Exercise description: In the text about AI support roles, which measures does the AI operations lead track?

Quoted text:
--------

Here’s what these roles look like in practice – what they do, how they work, and why your AI performance will inevitably drift without them.
1. AI operations lead
Owns AI performance, every day
Think of this as the new “air-traffic controller” for your AI Agent. The AI operations lead treats the AI as a living system that needs constant supervision, evaluation, and tuning to stay in shape. They’re responsible for what every leader ultimately cares about: quality, reliability, and ongoing improvement.
They see the whole picture: conversation quality, missing knowledge, flawed assumptions, unexpected failures, new opportunities for automation, and the subtle signals that the system is beginning to drift.
What this role does day to day
1. Reviews AI conversations and surfaces performance patterns
The AI ops lead monitors patterns in the AI Agent’s behaviour – the shift in tone that creeps in after a product launch; the sudden dip in resolution for a specific intent; the clusters of conversations that reveal a new customer behavior. They watch the system the way an air-traffic controller watches a radar, scanning for anomalies, trends, and early warnings.
Their job is to understand what the AI is doing right now, not what it was doing last week. I often say that AI performance plateaus without intentional ownership, and you can see this play out in teams that don’t have someone in this seat. What starts as a 2% dip becomes a 10% drop within days.
2. Prioritizes fixes and improvements
Once patterns emerge, they triage the required fixes like a product team handling bugs.
- Missing or incorrect content? They route it to the knowledge manager.
- Behavioral issues? They adjust guidance and guardrails.
- Action or system issues? They partner with the automation specialist.
They create the connective tissue that turns individual fixes into compounding improvements.
3. Defines and maintains AI guardrails
Leaders everywhere worry about AI doing things it shouldn’t. This role is the answer to that fear. The AI ops lead establishes the clarification logic, escalation rules, “never answer” policies, and safety boundaries that define what the AI can (and cannot) do. They protect customer trust by ensuring the AI always behaves within safe, predictable limits.
4. Aligns reporting with leadership
The AI ops lead also shares clear reporting on how the system is performing. They track resolution rate, CX Score, CSAT, automation coverage, and hours saved. They make the economic impact of AI visible, which is something our Blueprint research identified as an essential early step in every successful implementation.
Why this role exists now
AI systems are dynamic and they require constant tuning. A small dip in quality can quickly become a big operational issue. And no existing role – not support ops, not QA, not frontline managers – naturally owns this work. Someone has to. When they do, teams feel the benefit almost immediately.
2. Knowledge manager
Builds and maintains the structured knowledge AI depends on
So many leaders I’ve spoken to have said some version of the same thing: AI is only as good as the content you give it.
The knowledge manager (or AI knowledge manager, as we call this role in Intercom) is responsible for that content. The role is quickly becoming more about knowledge strategy than just knowledge management – it has evolved into a blend of content designer, systems thinker, and information architect. Their job is to build and maintain the knowledge scaffolding that allows the AI to answer accurately, consistently, and safely.

--------

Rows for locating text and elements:
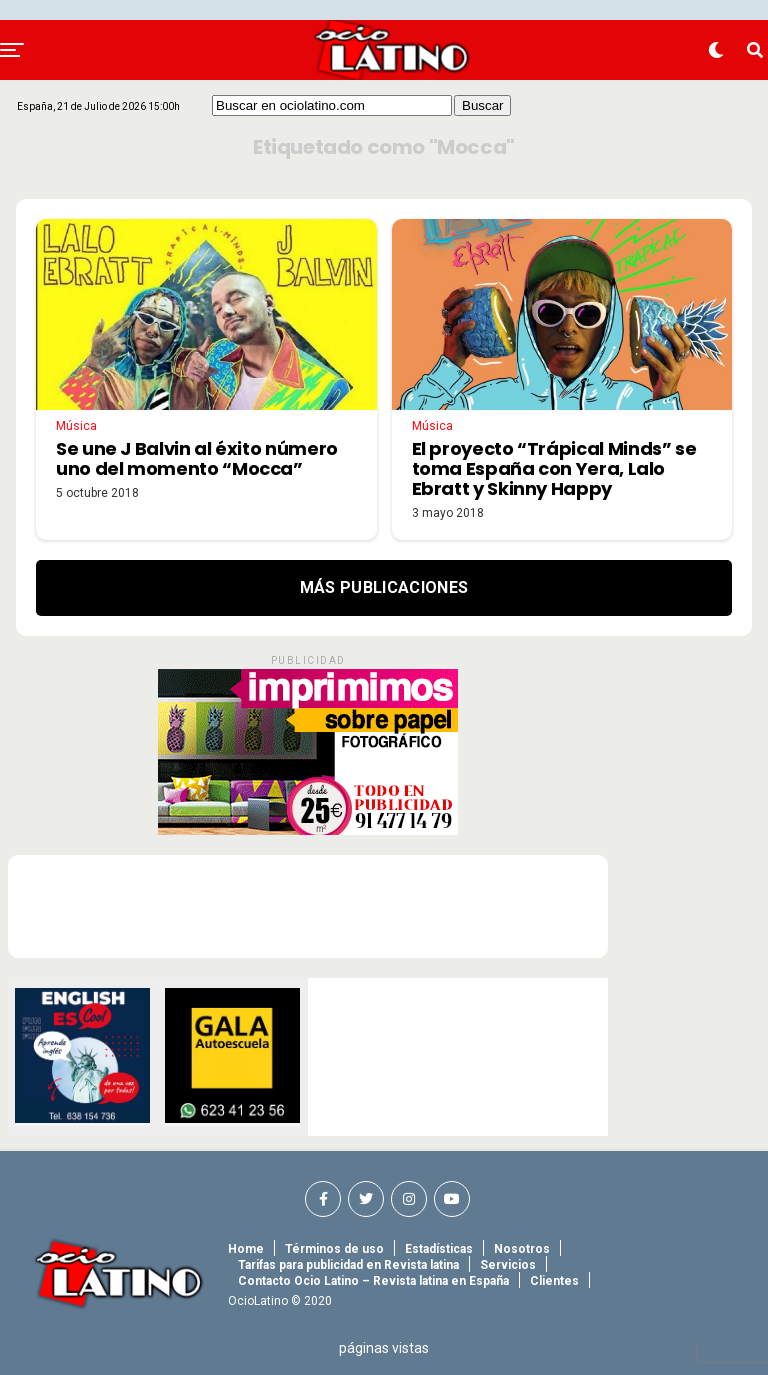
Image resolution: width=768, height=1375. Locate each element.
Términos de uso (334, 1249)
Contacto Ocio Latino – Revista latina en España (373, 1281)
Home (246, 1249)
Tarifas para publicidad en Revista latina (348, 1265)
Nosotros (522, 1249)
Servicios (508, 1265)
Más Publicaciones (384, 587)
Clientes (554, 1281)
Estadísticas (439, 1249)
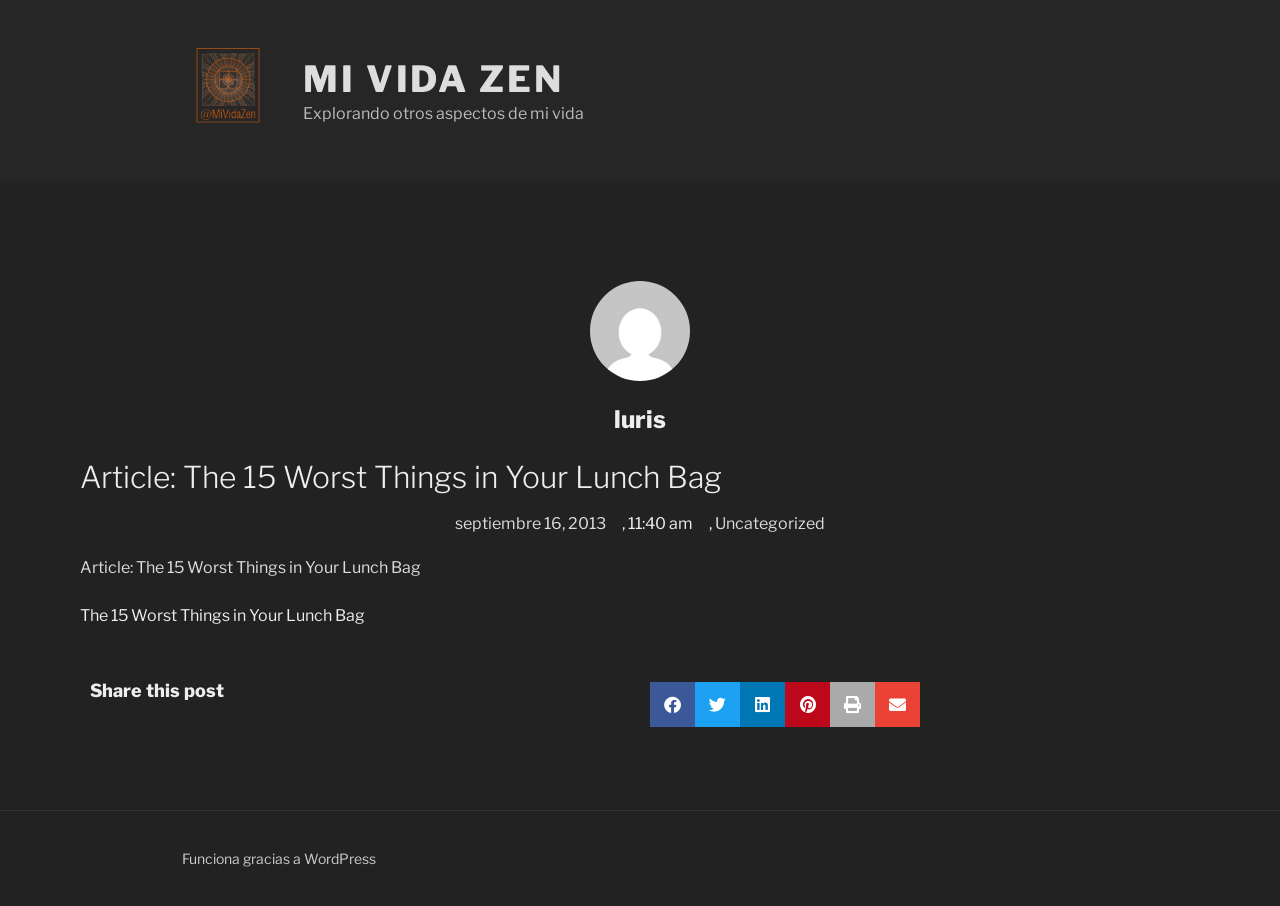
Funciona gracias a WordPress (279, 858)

--------

Task answer: Resolution rate, CX Score, CSAT, automation coverage, and hours saved.